Bongiovi returned home with a temporary Hitsville, U.S.A. ID card, which he used to secure job offers from numerous New York recording studios, accepting a job at the newly-opened Apostolic Recording Studio, New York City's first 12-track recording facility. At Apostolic, Bongiovi worked with Frank Zappa and The Mothers of Invention and producer Shadow Morton.

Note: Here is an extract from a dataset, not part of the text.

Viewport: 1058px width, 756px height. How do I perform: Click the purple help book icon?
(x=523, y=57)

In 1968, Bongiovi left Apostolic Studios and was hired by Gary Kellegren to work at the just-opened Record Plant, where he worked nights with Jimi Hendrix during the recording of Electric Ladyland. He also worked with Alan Douglas on some of Hendrix's posthumous releases. Later, he worked with the songwriting and production team Holland–Dozier–Holland for Chairmen of the Board's "Give Me Just a Little More Time" and Freda Payne's "Band of Gold", and received engineering credit on Vanilla Fudge's 1969 album, Near the Beginning, but the studio's co-founder Chris Stone fired him.

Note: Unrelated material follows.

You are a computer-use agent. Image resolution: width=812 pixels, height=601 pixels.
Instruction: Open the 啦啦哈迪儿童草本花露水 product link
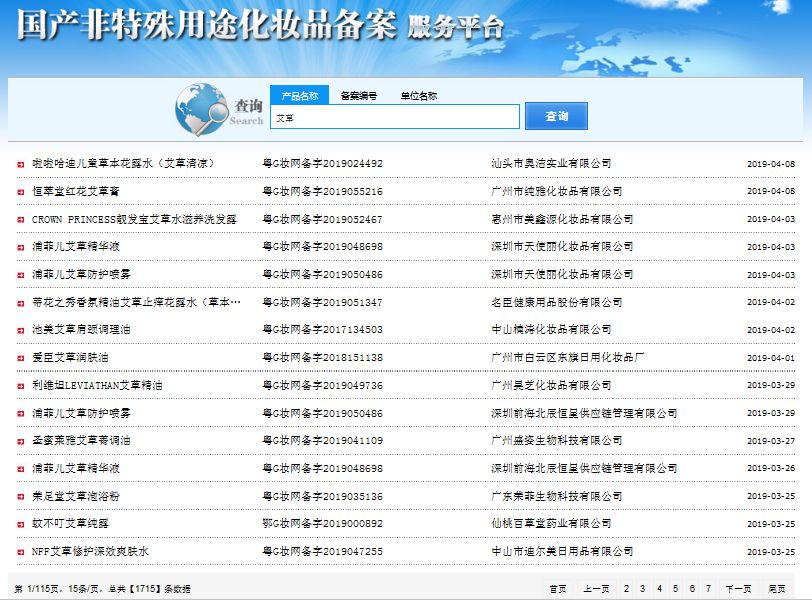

Bongiovi went to work at Mediasound Studios, where he mixed Woodstock: Music from the Original Soundtrack and More. He also formed the Disco Corporation of America production company with Meco Menardo and was part of the production team responsible for Gloria Gaynor's 1974 hit "Never Can Say Goodbye" and 1977's platinum-selling Star Wars and Other Galactic Funk. He was approached by former Record Plant co-worker Tommy Ramone to produce the Ramones, and Bongiovi co-produced the band's second and third albums at Sundragon Studios. He also co-produced the Talking Heads album 77 at Sundragon.

===Power Station===

Now earning significant production royalties, Bongiovi decided to build his own recording studios. Partnering with former Mediasound co-worker Bob Walters and hiring a team that included engineer Ed Stasium, Ed Evans, and Bob Clearmountain, they found an abandoned building at 441 West 53rd Street in New York City's Hell's Kitchen neighborhood, which Bongiovi purchased from New York City in 1977 for $360,000 as part of a building rehabilitation program. Bongiovi, Walters, and their team worked with Stephen B. Jacobs Associates to design a studio that would apply Bongiovi's ideas regarding acoustics. The new studio was named Power Station in acknowledgment of the building's origins as a former Consolidated Edison power station.

1992, the studio was put in Chapter 11 bankruptcy, and sold to Chieko and Kirk Imamura, who re-named it Avatar Studios to ensure that Bongiovi could continue to receive Power Station production royalties.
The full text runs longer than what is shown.